An official who served in the Obama administration is calling on President Joe Biden to fire National Security Advisor Jake Sullivan due to both the "disaster" of the US withdrawal from Afghanistan and what he sees as issues with the national security decision-making process.

"President Biden needs to fire his national security adviser and several other senior leaders who oversaw the botched execution of our withdrawal from Afghanistan," wrote Brett Bruen, the director of global engagement on the National Security Council during President Barack Obama's tenure, in an op-ed in USA Today on Monday. "He has to restructure how and with whom he is making major foreign policy decisions, allowing for more input from career experts."

"The disaster that unfolded in Afghanistan is illustrative of other major issues at the White House," writes Bruen, arguing that Biden's national security team fails to "challenge their own assumptions," speak "truth to power," or "manage up."

"In a case like this, you absolutely have to find a way to manage up and explain the real risks to pursuing the preferred presidential path. Instead of just going along, the national security adviser needs to lay out safer options that could accomplish the same stated goals," he wrote.

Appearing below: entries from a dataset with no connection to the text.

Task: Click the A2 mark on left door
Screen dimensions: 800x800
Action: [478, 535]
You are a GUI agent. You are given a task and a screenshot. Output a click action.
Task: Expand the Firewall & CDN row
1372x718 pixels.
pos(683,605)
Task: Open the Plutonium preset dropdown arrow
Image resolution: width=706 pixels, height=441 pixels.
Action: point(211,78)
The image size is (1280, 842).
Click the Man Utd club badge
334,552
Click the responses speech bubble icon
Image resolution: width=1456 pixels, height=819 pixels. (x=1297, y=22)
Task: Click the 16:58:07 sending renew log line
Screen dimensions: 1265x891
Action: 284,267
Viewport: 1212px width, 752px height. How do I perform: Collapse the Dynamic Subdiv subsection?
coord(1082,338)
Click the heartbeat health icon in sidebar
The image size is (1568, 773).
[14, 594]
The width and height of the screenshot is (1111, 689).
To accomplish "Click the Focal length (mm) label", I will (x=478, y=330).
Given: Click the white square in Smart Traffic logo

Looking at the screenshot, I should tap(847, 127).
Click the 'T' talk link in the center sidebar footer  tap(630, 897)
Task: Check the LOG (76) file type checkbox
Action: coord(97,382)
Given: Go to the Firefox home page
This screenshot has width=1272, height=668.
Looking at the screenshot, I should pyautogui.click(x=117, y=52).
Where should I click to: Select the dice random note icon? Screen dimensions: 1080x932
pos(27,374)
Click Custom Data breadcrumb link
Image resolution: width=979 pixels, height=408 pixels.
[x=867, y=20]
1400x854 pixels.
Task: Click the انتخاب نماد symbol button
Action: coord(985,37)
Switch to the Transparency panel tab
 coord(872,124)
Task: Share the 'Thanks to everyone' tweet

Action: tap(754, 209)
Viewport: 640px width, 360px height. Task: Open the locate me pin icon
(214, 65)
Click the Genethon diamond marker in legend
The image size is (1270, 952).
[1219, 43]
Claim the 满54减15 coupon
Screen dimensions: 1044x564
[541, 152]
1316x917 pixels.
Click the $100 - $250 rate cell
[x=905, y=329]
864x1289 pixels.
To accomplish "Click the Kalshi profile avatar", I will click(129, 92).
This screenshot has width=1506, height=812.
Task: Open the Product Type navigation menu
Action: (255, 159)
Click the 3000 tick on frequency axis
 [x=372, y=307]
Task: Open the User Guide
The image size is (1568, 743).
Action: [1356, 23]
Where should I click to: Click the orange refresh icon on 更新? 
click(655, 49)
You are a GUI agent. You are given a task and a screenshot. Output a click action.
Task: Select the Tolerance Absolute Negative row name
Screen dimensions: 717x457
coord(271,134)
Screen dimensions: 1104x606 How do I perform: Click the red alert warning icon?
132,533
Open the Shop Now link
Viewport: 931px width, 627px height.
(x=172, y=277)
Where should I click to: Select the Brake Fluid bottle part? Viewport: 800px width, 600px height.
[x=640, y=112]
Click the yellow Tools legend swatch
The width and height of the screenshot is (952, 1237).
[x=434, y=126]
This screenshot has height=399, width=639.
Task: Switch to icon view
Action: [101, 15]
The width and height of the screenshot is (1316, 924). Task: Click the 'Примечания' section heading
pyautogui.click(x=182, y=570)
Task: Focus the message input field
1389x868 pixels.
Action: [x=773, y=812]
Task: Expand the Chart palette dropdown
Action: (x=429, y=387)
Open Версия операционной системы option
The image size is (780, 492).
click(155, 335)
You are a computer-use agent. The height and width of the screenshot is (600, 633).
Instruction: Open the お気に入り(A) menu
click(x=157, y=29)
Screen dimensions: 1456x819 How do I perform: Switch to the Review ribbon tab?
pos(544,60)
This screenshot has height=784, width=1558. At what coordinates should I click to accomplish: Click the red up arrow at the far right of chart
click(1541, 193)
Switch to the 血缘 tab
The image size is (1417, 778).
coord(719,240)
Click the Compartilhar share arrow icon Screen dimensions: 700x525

He also offered specific, pointed critiques of Sullivan himself. "While he knows all the theories and academic arguments in foreign policy, his overseas experience is less robust," Bruen wrote.

Jake Sullivan has been serving as Biden's national security advisor since the beginning of the president's term. Previously, he served a year-and-a-half stint as the Biden's national security advisor when he was Vice President, and was Hillary Clinton's chief foreign policy advisor during her 2016 presidential campaign.

Bruen expanded his critique of Biden's Afghanistan policy to a critique of the administration as a whole, arguing that Biden has failed to make systemic changes following the Trump administration and has relied too much on political appointees and donors.

"There is only one career diplomat in a senior position on the National Security Council, the senior director for Africa," he wrote. "Things do not get much better at the State Department, where for the first time in a quarter century a current career diplomat is not in one of the top three jobs."

"Biden has too often treated too many posts as political party favors, naming the well to do or well-connected to places like Turkey, where diplomatic experience is normally a prerequisite," he continued. "There should be absolutely no more donors appointed to represent us abroad. The stakes are just too high."

Bruen, a regular contributor to Insider, also criticized Biden's foreign policy in May and last week called the the president's Afghanistan plan "a disaster."

He wrote his USA Today op-ed as Afghanistan continues to be engulfed in political turmoil. As of Monday, the civilian government had fallen and scenes of Afghans falling from departing planes were circulating online.